Not long after, he had a death in his family and took about a 6 year hiatus from teaching. He’s back, and that conversation still has yet to take place. I would like to give you my thoughts on this subject.

First, I don’t believe that in the Filipino martial arts, we ever grow up from being “warriors”. I recall over the years, being surrounded by many men in their 50s and 60s who still size each other up, compare fighting skills through matches, have rivalries and grudges, and even spar in matches. For many of these old men, they passed up careers in favor of pursuing their martial arts–even choosing a life of near poverty in order to keep skills honed. I see nothing wrong with this, as we all must choose our path. Some of us aspire to teach, some aspire to become famous masters, some are satisfied casually teaching and practicing the art–and some aspire to prove their fighting superiority over everyone they encounter. While one person will opine that this is ego or arrogance, I define it as the mindset of a warrior. For what is a warrior but one who struggles for combat superiority, and endeavors to find out where he stands?

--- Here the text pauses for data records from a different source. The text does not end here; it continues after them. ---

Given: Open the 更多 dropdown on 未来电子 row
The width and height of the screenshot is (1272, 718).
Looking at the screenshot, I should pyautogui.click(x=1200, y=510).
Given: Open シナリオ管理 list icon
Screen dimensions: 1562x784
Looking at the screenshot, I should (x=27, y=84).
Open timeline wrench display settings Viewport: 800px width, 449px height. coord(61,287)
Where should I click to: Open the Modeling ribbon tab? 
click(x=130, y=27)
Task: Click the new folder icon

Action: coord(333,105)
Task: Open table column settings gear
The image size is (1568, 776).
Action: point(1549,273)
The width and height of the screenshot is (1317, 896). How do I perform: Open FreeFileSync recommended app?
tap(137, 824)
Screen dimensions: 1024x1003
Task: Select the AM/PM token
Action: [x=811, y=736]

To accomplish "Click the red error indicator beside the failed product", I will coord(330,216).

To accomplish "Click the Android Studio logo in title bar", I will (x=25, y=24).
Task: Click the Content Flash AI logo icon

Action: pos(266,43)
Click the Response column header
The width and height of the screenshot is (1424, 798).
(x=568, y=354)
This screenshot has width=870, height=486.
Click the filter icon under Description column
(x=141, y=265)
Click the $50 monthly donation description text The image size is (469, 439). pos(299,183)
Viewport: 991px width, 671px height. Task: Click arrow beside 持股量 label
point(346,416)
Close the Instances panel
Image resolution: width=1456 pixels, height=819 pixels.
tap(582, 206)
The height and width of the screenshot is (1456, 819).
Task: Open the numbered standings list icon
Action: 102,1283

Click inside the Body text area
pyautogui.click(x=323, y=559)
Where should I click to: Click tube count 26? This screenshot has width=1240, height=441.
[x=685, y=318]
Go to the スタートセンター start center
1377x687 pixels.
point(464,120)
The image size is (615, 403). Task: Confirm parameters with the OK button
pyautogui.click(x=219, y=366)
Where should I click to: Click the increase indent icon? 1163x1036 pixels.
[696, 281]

I am reminded of another such man who made it into his 60s proving his worth over and over and over and over. Guro Billy Bryant. I know of a man in his 80s who did this as well… Late Grandmaster Antonio Illustrisimo. I know of another man also in his 80s who does this in every new town he travels to:  Grandmaster Cacoy Cañete. Each of these men are known for picking up a stick and asking to see what you’ve got. And hundreds, maybe thousands, have expressed amazement that these men still have the ability to defeat younger men. Guro Bryant had a second life many FMA practitioners do not know, as he hung in Karate circles as much as he did in FMA circles (which mostly did not overlap). In the Karate circles, Billy actively fought in tournaments, both point and semi-pro (contact) and emerged not just victorious, but dominant. It was not ego for them, I’m sure. Most likely, it was simply what they do. Some people play music all their lives, some shoot pool, these men enjoyed fighting matches. And I only knew Bryant, but he was very passionate about winning and losing. When he lost, it was a very loud dispute, and the vehicle ride home was often very quiet. See, Billy’s livelihood depended on wins and losses. If he lost, he could not pay his rent or eat. This is why I say it was not ego for him–it was his way of life, and I know many of you know very little about this. It was also the reason he was in tip top shape, and many other masters stayed in good shape and sought to remain superior. I believe that if Billy has any ego at all, it was through his FMA that he expressed it, but he is a warrior in every sense of the word. I do not doubt that GMs Cacoy and Ilustrisimo were no different. This is how they made their living and after a lifetime of fighting matches, you don’t just stop because your hair is falling out.

And when you lose, you are not expected to just “grow up” and take it like a man. I heard a fighter once say, “If you can handle losing calmly, you’ll never be a champion.” To be a winner, you must despise losing. We’re not talking fun and games; to the warrior a loss spells inability to pay bills, damage to one’s reputation, training time being wasted, even death. We are in the business of dominating another human being, and there is no retirement pay. So warriors, unlike other professions, never give up the warrior thing.

Yet I will admit to being somewhat of a sore loser. Yes, I have a temper. But I also have a short memory, so anything I do after losing is not personal; it’s just business. So part of my business requires me to retest after a failed test, to revise or strengthen what I do, and I am pretty passionate about winning and losing. My students who compete heavily know this (as do members of the audience), so in the same way I yell and scream during Redskin games, boxing matches, I will scream at my students in tournaments (another reason I stay home) and may occasionally argue with a referee, opponent, or ask for a rematch if I lose. Just call me a diehard competitor and fan, but deep down inside I am a warrior who never plans to retire.